[Collected data entries]
------------------------------------

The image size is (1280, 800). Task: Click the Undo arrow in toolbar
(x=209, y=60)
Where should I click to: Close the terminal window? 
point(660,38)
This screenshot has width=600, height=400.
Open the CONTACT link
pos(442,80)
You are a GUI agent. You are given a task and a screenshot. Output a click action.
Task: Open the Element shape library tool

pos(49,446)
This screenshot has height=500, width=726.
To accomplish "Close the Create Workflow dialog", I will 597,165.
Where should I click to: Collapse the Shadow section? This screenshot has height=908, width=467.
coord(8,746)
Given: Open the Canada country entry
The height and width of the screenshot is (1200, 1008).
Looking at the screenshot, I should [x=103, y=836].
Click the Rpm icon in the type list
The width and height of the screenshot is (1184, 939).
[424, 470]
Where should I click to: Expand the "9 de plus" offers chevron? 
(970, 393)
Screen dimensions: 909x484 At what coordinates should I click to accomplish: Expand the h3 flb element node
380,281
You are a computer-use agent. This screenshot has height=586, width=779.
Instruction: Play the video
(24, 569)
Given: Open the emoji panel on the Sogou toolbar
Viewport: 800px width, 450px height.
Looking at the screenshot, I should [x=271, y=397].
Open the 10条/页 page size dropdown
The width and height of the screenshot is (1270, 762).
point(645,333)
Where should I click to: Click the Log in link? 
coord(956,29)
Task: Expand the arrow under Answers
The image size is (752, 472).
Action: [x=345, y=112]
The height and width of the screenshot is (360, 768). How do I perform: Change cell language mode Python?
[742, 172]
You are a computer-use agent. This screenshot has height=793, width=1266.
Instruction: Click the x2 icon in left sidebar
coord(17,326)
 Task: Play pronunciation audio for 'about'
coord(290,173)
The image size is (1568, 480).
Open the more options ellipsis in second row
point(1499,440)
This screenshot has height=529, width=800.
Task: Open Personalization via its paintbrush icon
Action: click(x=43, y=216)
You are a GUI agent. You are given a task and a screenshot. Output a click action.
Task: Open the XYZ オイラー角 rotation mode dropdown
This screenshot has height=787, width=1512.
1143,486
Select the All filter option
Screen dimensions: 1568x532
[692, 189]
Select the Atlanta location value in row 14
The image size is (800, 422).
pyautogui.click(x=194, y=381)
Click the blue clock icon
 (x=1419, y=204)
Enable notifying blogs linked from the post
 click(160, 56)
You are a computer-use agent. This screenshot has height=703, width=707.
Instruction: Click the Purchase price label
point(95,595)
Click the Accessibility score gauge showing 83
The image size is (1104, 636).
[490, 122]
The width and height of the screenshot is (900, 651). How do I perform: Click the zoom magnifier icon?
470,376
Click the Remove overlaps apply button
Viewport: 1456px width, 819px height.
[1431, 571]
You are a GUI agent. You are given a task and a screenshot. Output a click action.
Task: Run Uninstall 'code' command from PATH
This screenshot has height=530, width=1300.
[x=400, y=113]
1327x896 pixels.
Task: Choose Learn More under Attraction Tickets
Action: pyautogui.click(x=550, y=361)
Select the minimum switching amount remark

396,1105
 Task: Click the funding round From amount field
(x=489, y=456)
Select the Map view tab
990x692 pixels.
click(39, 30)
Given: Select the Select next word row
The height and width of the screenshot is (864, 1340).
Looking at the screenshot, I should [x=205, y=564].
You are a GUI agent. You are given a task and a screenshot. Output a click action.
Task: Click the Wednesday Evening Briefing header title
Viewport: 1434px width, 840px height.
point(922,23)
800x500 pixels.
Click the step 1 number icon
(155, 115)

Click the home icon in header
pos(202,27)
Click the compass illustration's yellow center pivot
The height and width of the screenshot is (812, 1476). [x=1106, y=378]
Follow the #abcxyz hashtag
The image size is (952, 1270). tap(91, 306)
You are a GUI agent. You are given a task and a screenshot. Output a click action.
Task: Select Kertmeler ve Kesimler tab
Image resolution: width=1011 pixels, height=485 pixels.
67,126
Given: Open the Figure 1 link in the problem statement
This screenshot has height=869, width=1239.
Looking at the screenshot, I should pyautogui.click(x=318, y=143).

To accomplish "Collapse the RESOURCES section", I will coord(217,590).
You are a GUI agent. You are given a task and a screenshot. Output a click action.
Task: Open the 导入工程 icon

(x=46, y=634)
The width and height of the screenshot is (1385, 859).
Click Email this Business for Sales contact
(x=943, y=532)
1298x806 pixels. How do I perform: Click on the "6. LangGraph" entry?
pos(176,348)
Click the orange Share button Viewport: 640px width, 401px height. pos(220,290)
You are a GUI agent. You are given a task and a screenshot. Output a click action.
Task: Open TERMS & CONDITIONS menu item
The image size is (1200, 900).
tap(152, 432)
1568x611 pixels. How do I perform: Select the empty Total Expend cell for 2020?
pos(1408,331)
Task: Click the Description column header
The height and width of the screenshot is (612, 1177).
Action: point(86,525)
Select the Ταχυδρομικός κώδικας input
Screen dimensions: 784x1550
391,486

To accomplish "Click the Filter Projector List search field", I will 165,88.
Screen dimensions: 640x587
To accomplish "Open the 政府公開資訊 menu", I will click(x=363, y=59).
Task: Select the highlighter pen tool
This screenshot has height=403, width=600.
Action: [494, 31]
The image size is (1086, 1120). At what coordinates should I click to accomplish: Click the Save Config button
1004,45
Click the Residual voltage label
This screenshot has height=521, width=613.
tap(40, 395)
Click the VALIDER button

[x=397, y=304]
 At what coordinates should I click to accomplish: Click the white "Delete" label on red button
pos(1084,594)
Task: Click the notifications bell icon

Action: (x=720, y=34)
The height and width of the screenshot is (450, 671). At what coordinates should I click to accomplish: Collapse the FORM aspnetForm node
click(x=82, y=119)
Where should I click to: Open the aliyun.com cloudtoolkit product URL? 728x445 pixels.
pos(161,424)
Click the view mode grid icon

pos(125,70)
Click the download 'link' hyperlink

------------------------------------

*Task item*. Set down each entry again, exactly as written.

*Answer to the problem*.
The image size is (1280, 800). Task: Click the Undo arrow in toolbar
(x=209, y=60)
Where should I click to: Close the terminal window? 
point(660,38)
This screenshot has width=600, height=400.
Open the CONTACT link
pos(442,80)
You are a GUI agent. You are given a task and a screenshot. Output a click action.
Task: Open the Element shape library tool

pos(49,446)
This screenshot has height=500, width=726.
To accomplish "Close the Create Workflow dialog", I will 597,165.
Where should I click to: Collapse the Shadow section? This screenshot has height=908, width=467.
coord(8,746)
Given: Open the Canada country entry
The height and width of the screenshot is (1200, 1008).
Looking at the screenshot, I should [x=103, y=836].
Click the Rpm icon in the type list
The width and height of the screenshot is (1184, 939).
[424, 470]
Where should I click to: Expand the "9 de plus" offers chevron? 
(970, 393)
Screen dimensions: 909x484 At what coordinates should I click to accomplish: Expand the h3 flb element node
380,281
You are a computer-use agent. This screenshot has height=586, width=779.
Instruction: Play the video
(24, 569)
Given: Open the emoji panel on the Sogou toolbar
Viewport: 800px width, 450px height.
Looking at the screenshot, I should [x=271, y=397].
Open the 10条/页 page size dropdown
The width and height of the screenshot is (1270, 762).
point(645,333)
Where should I click to: Click the Log in link? 
coord(956,29)
Task: Expand the arrow under Answers
The image size is (752, 472).
Action: [x=345, y=112]
The height and width of the screenshot is (360, 768). How do I perform: Change cell language mode Python?
[742, 172]
You are a computer-use agent. This screenshot has height=793, width=1266.
Instruction: Click the x2 icon in left sidebar
coord(17,326)
 Task: Play pronunciation audio for 'about'
coord(290,173)
The image size is (1568, 480).
Open the more options ellipsis in second row
point(1499,440)
This screenshot has height=529, width=800.
Task: Open Personalization via its paintbrush icon
Action: click(x=43, y=216)
You are a GUI agent. You are given a task and a screenshot. Output a click action.
Task: Open the XYZ オイラー角 rotation mode dropdown
This screenshot has height=787, width=1512.
1143,486
Select the All filter option
Screen dimensions: 1568x532
[692, 189]
Select the Atlanta location value in row 14
The image size is (800, 422).
pyautogui.click(x=194, y=381)
Click the blue clock icon
 (x=1419, y=204)
Enable notifying blogs linked from the post
 click(160, 56)
You are a computer-use agent. This screenshot has height=703, width=707.
Instruction: Click the Purchase price label
point(95,595)
Click the Accessibility score gauge showing 83
The image size is (1104, 636).
[490, 122]
The width and height of the screenshot is (900, 651). How do I perform: Click the zoom magnifier icon?
470,376
Click the Remove overlaps apply button
Viewport: 1456px width, 819px height.
[1431, 571]
You are a GUI agent. You are given a task and a screenshot. Output a click action.
Task: Run Uninstall 'code' command from PATH
This screenshot has height=530, width=1300.
[x=400, y=113]
1327x896 pixels.
Task: Choose Learn More under Attraction Tickets
Action: pyautogui.click(x=550, y=361)
Select the minimum switching amount remark

396,1105
 Task: Click the funding round From amount field
(x=489, y=456)
Select the Map view tab
990x692 pixels.
click(39, 30)
Given: Select the Select next word row
The height and width of the screenshot is (864, 1340).
Looking at the screenshot, I should [x=205, y=564].
You are a GUI agent. You are given a task and a screenshot. Output a click action.
Task: Click the Wednesday Evening Briefing header title
Viewport: 1434px width, 840px height.
point(922,23)
800x500 pixels.
Click the step 1 number icon
(155, 115)

Click the home icon in header
pos(202,27)
Click the compass illustration's yellow center pivot
The height and width of the screenshot is (812, 1476). [x=1106, y=378]
Follow the #abcxyz hashtag
The image size is (952, 1270). tap(91, 306)
You are a GUI agent. You are given a task and a screenshot. Output a click action.
Task: Select Kertmeler ve Kesimler tab
Image resolution: width=1011 pixels, height=485 pixels.
67,126
Given: Open the Figure 1 link in the problem statement
This screenshot has height=869, width=1239.
Looking at the screenshot, I should pyautogui.click(x=318, y=143).

To accomplish "Collapse the RESOURCES section", I will coord(217,590).
You are a GUI agent. You are given a task and a screenshot. Output a click action.
Task: Open the 导入工程 icon

(x=46, y=634)
The width and height of the screenshot is (1385, 859).
Click Email this Business for Sales contact
(x=943, y=532)
1298x806 pixels. How do I perform: Click on the "6. LangGraph" entry?
pos(176,348)
Click the orange Share button Viewport: 640px width, 401px height. pos(220,290)
You are a GUI agent. You are given a task and a screenshot. Output a click action.
Task: Open TERMS & CONDITIONS menu item
The image size is (1200, 900).
tap(152, 432)
1568x611 pixels. How do I perform: Select the empty Total Expend cell for 2020?
pos(1408,331)
Task: Click the Description column header
The height and width of the screenshot is (612, 1177).
Action: point(86,525)
Select the Ταχυδρομικός κώδικας input
Screen dimensions: 784x1550
391,486

To accomplish "Click the Filter Projector List search field", I will 165,88.
Screen dimensions: 640x587
To accomplish "Open the 政府公開資訊 menu", I will click(x=363, y=59).
Task: Select the highlighter pen tool
This screenshot has height=403, width=600.
Action: [494, 31]
The image size is (1086, 1120). At what coordinates should I click to accomplish: Click the Save Config button
1004,45
Click the Residual voltage label
This screenshot has height=521, width=613.
tap(40, 395)
Click the VALIDER button

[x=397, y=304]
 At what coordinates should I click to accomplish: Click the white "Delete" label on red button
pos(1084,594)
Task: Click the notifications bell icon

Action: (x=720, y=34)
The height and width of the screenshot is (450, 671). At what coordinates should I click to accomplish: Collapse the FORM aspnetForm node
click(x=82, y=119)
Where should I click to: Open the aliyun.com cloudtoolkit product URL? 728x445 pixels.
pos(161,424)
Click the view mode grid icon

pos(125,70)
Click the download 'link' hyperlink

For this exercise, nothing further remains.